Dataset entries:
· · · · · · ·
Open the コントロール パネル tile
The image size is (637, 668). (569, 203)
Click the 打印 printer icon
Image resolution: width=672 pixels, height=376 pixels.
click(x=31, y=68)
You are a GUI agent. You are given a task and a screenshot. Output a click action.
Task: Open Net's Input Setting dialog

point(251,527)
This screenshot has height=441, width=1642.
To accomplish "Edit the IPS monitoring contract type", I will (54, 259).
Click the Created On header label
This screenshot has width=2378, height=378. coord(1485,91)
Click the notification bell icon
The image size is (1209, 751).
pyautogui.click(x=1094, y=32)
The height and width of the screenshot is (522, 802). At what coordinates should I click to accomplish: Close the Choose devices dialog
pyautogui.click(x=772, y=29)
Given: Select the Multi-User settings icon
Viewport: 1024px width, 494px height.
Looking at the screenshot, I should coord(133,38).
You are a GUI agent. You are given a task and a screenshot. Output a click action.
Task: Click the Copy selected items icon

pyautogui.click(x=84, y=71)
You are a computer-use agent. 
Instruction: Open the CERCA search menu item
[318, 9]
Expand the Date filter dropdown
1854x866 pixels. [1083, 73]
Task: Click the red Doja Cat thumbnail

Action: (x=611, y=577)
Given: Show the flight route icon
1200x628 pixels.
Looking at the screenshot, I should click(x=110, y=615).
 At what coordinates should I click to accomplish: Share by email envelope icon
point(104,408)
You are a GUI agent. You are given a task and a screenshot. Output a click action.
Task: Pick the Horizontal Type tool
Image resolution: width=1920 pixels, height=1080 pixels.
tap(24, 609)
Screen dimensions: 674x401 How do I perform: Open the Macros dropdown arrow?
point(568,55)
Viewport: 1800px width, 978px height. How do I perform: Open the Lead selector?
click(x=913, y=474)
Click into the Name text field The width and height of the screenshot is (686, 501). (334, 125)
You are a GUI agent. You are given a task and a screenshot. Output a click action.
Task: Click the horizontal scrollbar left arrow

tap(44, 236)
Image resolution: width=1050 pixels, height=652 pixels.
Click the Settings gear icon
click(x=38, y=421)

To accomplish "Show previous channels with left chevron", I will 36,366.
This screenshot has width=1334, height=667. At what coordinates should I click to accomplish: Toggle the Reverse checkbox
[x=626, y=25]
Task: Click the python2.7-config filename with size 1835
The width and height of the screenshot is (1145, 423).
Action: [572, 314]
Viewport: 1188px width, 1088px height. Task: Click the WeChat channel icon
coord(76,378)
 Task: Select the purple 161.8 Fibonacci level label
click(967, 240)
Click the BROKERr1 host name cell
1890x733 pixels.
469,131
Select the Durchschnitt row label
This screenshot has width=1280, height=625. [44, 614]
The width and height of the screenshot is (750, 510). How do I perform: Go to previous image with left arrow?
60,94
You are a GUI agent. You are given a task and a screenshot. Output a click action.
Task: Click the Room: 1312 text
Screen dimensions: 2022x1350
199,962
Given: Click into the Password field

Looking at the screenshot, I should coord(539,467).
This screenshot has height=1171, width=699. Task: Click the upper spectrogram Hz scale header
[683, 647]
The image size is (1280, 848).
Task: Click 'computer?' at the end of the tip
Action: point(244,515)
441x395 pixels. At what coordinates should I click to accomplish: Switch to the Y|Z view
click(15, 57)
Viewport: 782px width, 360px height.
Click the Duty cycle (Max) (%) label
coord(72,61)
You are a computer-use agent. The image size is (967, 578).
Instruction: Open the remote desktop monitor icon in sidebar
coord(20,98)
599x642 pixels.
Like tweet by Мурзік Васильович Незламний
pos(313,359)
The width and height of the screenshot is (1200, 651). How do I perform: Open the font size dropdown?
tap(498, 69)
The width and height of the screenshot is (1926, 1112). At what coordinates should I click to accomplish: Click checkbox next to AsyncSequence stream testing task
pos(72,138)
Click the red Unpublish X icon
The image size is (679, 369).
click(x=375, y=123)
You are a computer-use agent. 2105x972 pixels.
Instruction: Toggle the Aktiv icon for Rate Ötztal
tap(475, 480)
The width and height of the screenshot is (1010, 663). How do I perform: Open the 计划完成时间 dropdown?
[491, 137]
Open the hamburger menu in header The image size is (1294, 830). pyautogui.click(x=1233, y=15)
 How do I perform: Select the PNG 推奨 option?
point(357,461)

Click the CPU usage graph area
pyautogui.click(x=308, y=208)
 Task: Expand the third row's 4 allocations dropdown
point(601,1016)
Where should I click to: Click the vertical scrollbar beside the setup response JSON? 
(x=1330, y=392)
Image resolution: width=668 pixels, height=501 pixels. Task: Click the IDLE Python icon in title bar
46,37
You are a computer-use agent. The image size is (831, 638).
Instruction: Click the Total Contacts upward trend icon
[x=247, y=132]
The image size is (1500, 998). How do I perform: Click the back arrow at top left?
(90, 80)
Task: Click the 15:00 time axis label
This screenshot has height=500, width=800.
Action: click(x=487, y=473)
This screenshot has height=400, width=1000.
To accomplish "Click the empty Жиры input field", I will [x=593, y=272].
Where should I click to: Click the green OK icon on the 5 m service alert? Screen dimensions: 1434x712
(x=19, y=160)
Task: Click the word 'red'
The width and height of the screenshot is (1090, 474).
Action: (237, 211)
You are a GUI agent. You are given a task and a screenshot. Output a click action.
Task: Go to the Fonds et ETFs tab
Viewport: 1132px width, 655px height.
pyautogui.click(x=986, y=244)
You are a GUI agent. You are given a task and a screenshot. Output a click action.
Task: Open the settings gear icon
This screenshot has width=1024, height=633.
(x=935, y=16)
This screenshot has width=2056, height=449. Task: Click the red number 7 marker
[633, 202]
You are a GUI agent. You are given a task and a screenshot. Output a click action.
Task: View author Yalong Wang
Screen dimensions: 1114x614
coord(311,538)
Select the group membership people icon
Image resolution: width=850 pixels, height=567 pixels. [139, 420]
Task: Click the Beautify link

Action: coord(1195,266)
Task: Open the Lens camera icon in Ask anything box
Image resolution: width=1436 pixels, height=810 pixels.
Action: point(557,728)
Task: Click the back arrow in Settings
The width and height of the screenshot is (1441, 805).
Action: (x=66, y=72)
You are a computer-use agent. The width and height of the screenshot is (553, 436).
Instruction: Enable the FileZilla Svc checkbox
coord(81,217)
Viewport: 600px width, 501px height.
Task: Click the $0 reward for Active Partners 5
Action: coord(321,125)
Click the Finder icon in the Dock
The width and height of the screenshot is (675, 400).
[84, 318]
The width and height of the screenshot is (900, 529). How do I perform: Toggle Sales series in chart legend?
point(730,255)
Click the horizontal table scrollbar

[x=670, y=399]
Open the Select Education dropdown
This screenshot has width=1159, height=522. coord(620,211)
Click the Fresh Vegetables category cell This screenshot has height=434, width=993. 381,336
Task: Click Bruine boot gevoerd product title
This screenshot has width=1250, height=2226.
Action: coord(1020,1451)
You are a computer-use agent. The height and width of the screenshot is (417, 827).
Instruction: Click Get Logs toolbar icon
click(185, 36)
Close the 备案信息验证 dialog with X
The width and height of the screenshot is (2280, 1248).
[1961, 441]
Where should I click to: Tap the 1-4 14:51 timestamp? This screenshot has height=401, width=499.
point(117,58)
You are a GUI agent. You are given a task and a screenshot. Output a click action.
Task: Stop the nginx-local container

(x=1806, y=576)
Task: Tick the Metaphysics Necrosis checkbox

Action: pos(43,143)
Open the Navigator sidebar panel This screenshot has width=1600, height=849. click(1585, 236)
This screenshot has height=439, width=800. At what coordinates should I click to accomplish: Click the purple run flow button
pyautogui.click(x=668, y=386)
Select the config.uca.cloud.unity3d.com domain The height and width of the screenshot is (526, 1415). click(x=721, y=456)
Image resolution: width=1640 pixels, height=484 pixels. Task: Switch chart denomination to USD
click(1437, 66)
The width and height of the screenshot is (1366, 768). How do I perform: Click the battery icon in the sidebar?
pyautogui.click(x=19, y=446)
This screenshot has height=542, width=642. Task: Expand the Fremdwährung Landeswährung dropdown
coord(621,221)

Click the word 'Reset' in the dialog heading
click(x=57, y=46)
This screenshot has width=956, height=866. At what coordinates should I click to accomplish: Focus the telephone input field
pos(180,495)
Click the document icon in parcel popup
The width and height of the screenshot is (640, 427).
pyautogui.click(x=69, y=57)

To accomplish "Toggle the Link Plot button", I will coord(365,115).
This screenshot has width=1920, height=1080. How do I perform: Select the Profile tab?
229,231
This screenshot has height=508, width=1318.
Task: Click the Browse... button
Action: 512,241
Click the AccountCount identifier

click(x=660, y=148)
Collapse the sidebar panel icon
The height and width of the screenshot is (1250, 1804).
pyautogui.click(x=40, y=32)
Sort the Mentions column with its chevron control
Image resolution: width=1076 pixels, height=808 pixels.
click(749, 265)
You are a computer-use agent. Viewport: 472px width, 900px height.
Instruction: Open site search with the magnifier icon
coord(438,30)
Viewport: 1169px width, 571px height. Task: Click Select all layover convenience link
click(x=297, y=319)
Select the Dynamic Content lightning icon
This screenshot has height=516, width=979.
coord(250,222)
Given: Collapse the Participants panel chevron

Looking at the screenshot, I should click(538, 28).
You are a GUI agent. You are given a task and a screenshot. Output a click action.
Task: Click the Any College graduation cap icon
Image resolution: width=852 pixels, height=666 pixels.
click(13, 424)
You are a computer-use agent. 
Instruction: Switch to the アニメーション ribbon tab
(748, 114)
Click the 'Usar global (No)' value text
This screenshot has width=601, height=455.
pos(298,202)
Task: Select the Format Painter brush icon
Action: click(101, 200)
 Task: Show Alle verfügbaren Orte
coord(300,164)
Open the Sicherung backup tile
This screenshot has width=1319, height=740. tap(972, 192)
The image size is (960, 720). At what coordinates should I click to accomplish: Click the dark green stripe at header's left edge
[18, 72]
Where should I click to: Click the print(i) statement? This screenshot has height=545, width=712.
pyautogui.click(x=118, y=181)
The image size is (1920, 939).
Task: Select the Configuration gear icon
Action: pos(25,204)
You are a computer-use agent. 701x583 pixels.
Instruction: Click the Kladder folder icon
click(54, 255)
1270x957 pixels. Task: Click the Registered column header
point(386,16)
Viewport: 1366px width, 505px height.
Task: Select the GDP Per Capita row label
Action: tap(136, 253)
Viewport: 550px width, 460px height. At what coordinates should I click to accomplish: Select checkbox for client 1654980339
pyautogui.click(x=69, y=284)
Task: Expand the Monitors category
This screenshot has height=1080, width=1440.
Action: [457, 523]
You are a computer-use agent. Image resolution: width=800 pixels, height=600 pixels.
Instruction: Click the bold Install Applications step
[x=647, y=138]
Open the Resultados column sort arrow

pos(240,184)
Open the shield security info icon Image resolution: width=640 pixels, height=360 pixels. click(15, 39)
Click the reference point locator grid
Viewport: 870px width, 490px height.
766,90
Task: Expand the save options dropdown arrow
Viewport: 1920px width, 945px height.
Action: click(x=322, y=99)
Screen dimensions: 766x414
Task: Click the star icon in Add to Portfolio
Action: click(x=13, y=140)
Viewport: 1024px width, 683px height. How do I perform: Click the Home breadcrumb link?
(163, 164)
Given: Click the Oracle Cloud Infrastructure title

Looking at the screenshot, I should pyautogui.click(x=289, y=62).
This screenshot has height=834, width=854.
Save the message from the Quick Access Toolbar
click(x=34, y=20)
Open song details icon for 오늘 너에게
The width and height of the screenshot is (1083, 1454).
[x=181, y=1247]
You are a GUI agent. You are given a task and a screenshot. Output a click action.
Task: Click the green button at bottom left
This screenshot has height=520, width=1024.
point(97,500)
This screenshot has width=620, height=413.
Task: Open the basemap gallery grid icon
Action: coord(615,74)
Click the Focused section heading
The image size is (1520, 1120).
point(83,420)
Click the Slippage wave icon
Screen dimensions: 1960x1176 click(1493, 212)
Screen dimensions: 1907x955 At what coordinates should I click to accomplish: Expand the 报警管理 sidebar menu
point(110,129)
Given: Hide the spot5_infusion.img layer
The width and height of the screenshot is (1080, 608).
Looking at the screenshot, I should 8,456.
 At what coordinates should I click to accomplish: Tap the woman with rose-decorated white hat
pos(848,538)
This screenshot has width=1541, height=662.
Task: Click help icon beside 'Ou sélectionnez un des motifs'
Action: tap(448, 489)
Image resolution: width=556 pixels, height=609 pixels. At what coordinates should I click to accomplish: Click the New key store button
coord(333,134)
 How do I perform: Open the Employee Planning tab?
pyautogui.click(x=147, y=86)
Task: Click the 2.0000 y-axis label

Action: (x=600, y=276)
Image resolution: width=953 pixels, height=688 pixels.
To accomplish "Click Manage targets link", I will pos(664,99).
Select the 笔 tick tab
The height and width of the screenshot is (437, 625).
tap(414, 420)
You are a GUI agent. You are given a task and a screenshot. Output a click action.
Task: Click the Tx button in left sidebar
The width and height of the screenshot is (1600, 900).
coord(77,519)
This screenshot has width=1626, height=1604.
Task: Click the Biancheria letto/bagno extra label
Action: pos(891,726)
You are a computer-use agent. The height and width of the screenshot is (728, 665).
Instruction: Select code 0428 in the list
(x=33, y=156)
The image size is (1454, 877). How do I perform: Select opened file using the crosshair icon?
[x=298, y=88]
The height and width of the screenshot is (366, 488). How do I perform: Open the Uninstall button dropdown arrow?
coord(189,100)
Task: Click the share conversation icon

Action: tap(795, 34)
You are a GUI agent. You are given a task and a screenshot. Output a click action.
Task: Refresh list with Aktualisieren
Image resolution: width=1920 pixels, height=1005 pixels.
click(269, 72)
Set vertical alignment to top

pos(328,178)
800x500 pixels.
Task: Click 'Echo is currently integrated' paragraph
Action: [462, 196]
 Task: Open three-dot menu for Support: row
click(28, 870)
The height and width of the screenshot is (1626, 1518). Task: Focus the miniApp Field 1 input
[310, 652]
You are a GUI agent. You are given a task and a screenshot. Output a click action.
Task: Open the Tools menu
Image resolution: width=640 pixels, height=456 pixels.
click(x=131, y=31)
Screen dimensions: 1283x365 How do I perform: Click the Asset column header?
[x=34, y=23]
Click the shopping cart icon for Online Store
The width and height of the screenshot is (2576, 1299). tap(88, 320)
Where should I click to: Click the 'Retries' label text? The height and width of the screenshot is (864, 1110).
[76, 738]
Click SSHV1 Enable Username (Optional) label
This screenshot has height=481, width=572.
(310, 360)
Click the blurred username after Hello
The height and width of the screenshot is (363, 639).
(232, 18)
· · · · · · ·
> [What to do]:
One line above contains "Click the blurred username after Hello". Output that line and each one after it, word for word, and nothing else.

> [Answer section]:
Click the blurred username after Hello
The height and width of the screenshot is (363, 639).
(232, 18)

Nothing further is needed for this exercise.